On April 22, 2019 Elon Musk graced a small stage to outline, with a few key members of his Tesla team, where the current autonomous vehicle development process is, and where it is going at Tesla. Over the course of a couple hours, the team discussed how they have accomplished building a highly complicated autonomous vehicle system called Tesla Autopilot. Elon Musk has promised the arrival of fully self-driving Teslas in the coming year. In order to explain how this will be accomplished, the team walked through their neural network infrastructure. The room filled with investors and journalists often struggled to grasp the content and likely, many people on the livestream did so as well. This blog simply will seek to outline how you can get a better understanding of what’s going on under the hood at Tesla.
Elon Musk, when asked about Lidar technology for autonomous cars, laughed and indicated that he believes that it is “doomed”. Lidar is essentially a laser that can measure distances in the outside world. Musk and his team outline how they have fully bought into a complex neural network approach to solving the self-driving question. The presentation ranged from examining the hardware to the software behind the Tesla computer vision approach. Key concepts like “hidden layers”, “Relu”, and the all-important labeled data dilemma were peppered throughout the presentation. I will attempt to provide a resource to understand some of these concepts.
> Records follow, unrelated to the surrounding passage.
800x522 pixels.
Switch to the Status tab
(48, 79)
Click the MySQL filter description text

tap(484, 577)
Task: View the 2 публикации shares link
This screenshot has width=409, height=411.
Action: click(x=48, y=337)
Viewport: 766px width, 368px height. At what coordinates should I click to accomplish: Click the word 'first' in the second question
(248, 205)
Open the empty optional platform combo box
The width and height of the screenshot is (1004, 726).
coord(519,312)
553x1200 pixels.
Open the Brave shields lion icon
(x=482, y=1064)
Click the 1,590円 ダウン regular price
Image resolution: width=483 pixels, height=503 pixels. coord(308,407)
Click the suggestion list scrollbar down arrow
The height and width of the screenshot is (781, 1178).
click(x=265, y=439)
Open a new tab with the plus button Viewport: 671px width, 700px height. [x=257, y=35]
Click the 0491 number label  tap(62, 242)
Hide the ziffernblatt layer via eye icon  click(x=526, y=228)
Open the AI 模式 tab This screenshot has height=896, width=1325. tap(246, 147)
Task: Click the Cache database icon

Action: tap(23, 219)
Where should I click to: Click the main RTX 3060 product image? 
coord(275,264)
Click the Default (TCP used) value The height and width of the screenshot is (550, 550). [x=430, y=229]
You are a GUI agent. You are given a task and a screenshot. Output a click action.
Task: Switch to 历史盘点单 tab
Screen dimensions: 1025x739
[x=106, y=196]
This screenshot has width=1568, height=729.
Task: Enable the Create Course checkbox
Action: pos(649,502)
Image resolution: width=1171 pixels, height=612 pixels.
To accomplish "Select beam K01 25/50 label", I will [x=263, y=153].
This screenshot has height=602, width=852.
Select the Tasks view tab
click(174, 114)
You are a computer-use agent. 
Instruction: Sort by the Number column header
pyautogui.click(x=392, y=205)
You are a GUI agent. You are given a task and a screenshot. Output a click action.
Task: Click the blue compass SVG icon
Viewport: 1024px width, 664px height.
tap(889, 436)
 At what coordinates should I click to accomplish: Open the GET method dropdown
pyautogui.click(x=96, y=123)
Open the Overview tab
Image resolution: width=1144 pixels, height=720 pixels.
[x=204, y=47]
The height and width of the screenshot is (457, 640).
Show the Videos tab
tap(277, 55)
Understanding neural networks can be tricky, but there are countless high-quality courses online which can aid in becoming familiar with them. One of these courses, “Neural Networks and Convolutional Neural Networks Essential Training” taught by Jonathon Fernandes on Lynda.com, gives a broad overview of some of the technology being used for cutting edge technological development at companies like Tesla. It walks you through a progression of steps to understand the key building blocks that build deep neural networks.
Fernandes explains the differences in activation functions like Relu, sigmoid, and TanH which directly help you understand some questions asked at the Tesla presentation. He also talks through key concepts like backpropagation and gradient descent which are fundamental aspects of any neural network including Tesla’s.
The course the goes on to demonstrate how, using Keras, you too can build a neural network for image recognition. Through doing this, it becomes evident how important labeled training data is, which serves as a key aspect in Tesla’s argument about why they will win the race to fully autonomous driving. In finishing this online tutorial, you will not only understand neural and convolutional neural networks a little better, but you will also understand just how incredible the work is that Tesla has been able to accomplish. If you are anything like me, you will likely be left wondering how the Tesla team has managed to build a system that may propel society into an age post human driving.